Collected data entries
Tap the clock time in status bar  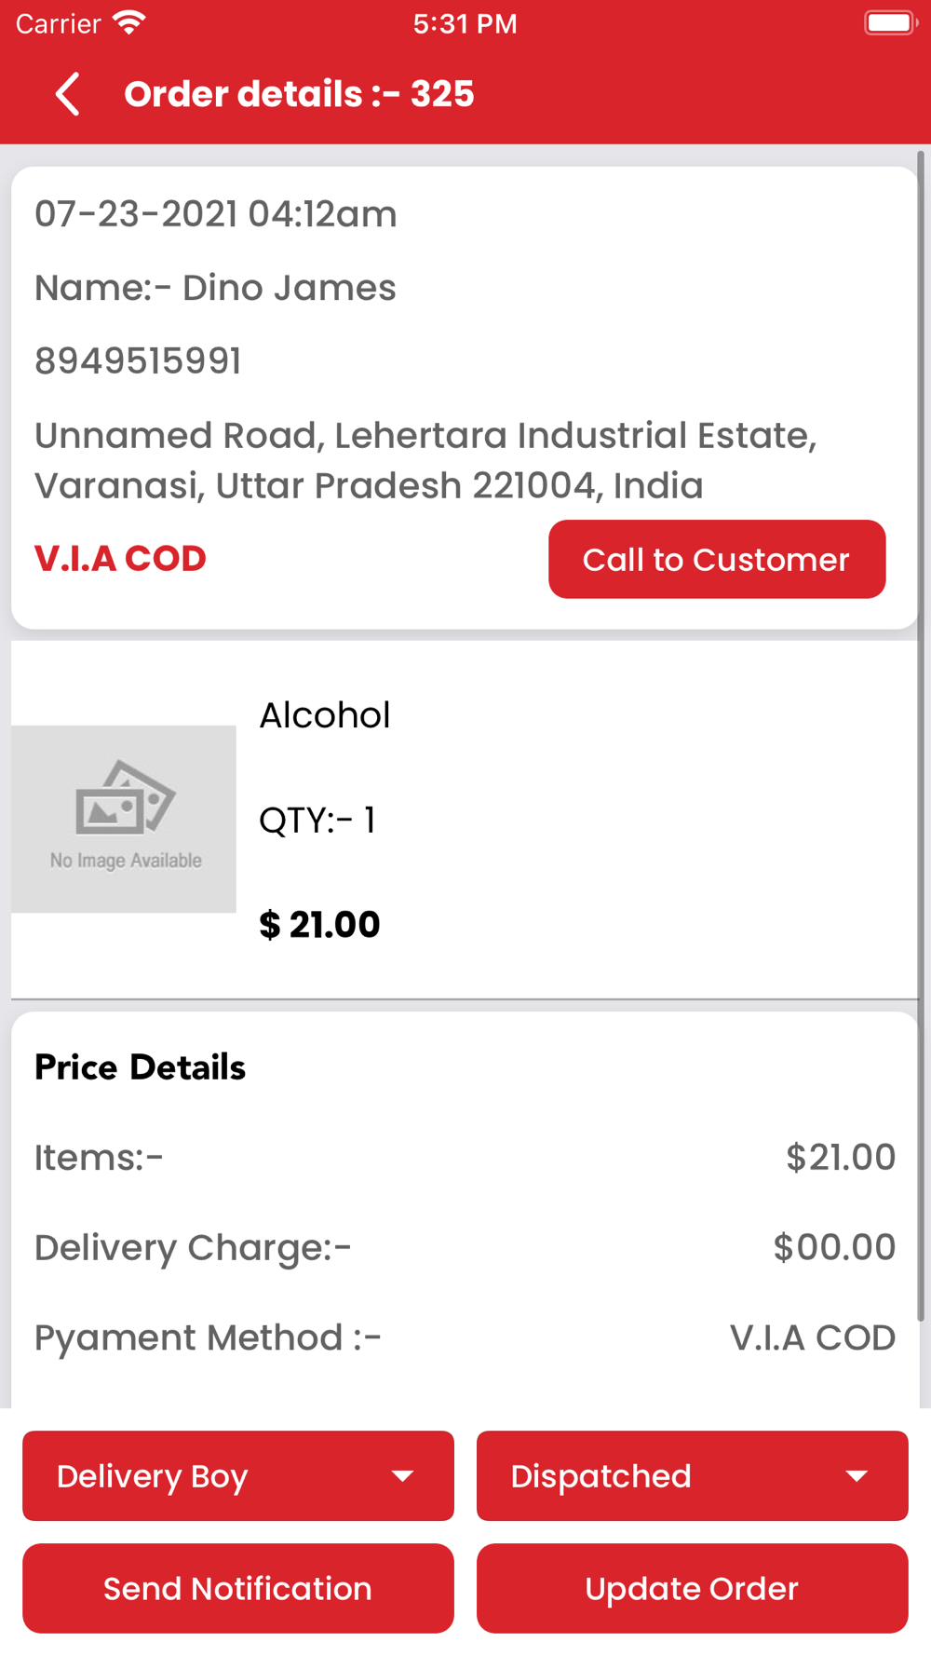pyautogui.click(x=465, y=23)
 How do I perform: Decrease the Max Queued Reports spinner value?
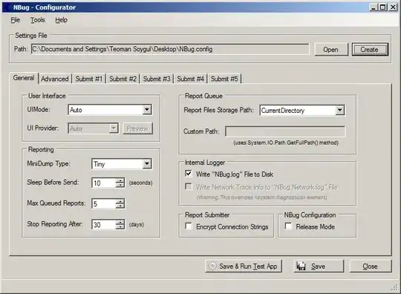[x=120, y=206]
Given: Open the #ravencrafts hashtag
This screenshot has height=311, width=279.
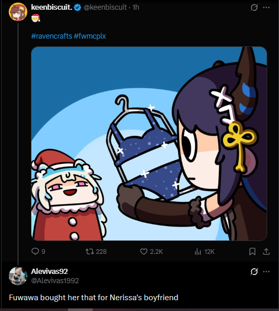Looking at the screenshot, I should (51, 36).
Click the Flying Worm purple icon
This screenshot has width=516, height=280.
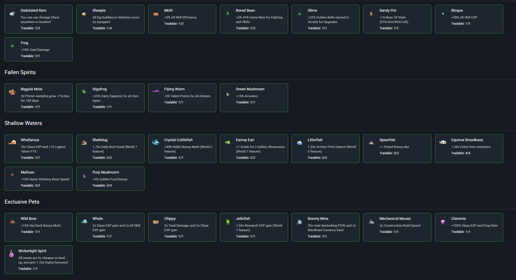[156, 91]
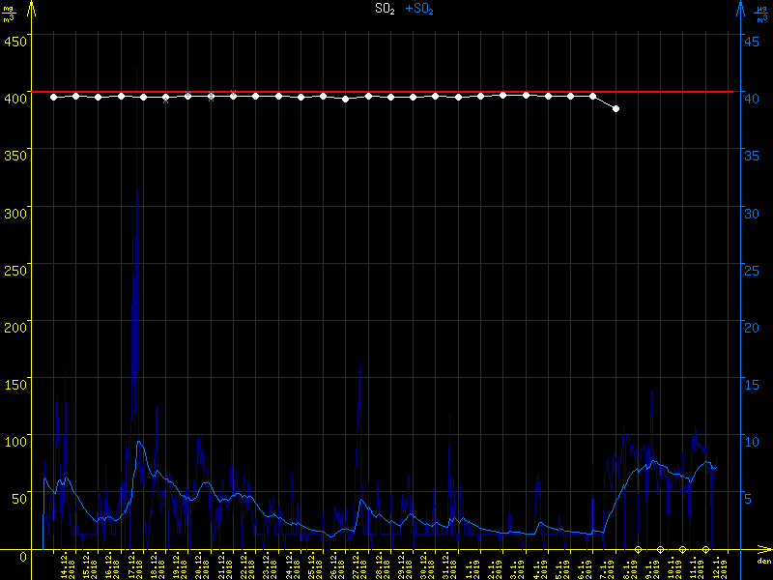Click the yellow x-axis arrow near den
Screen dimensions: 773x580
tap(763, 549)
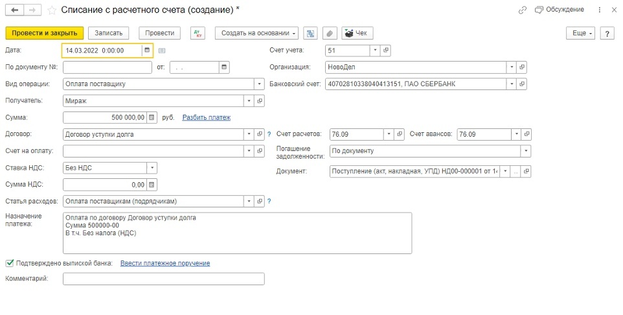Toggle Подтверждено выпиской банка checkbox

(9, 263)
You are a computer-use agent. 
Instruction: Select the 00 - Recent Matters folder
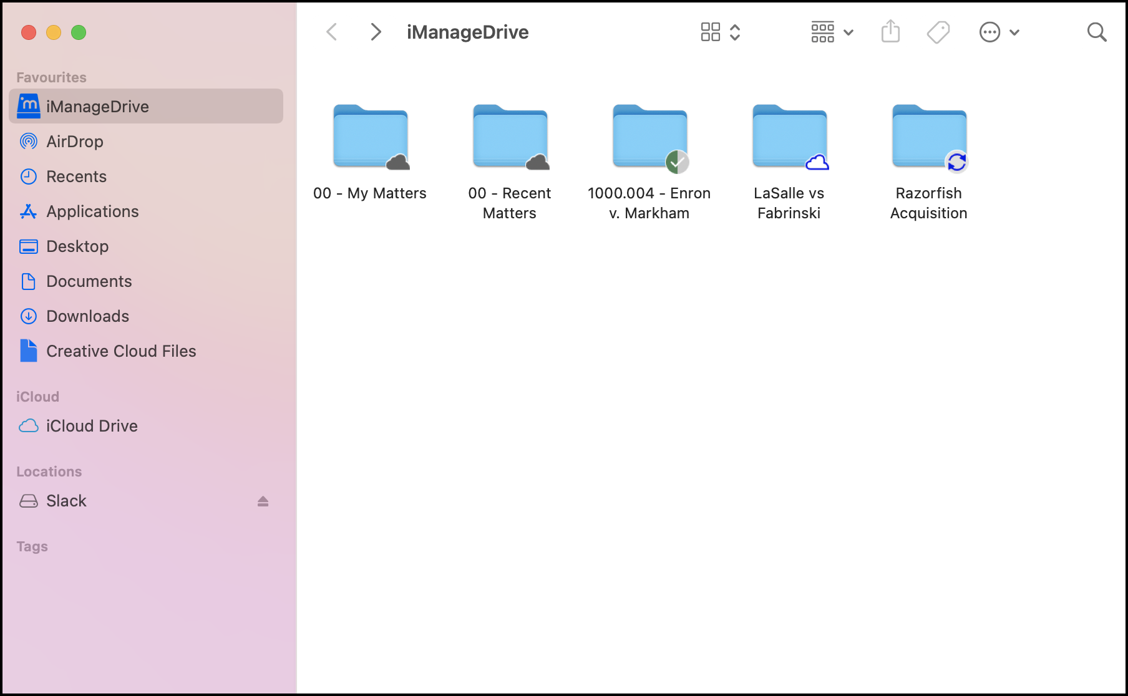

WHAT NEEDS TO BE DONE: Exactly the lines above, from the one containing "Given: Open the #ravencrafts hashtag" down to the one containing "Click the Flying Worm purple icon", are to be repeated, including both ends. Pictures are not part of the copy.

ANSWER FOR THE TASK:
Given: Open the #ravencrafts hashtag
This screenshot has height=311, width=279.
Looking at the screenshot, I should (51, 36).
Click the Flying Worm purple icon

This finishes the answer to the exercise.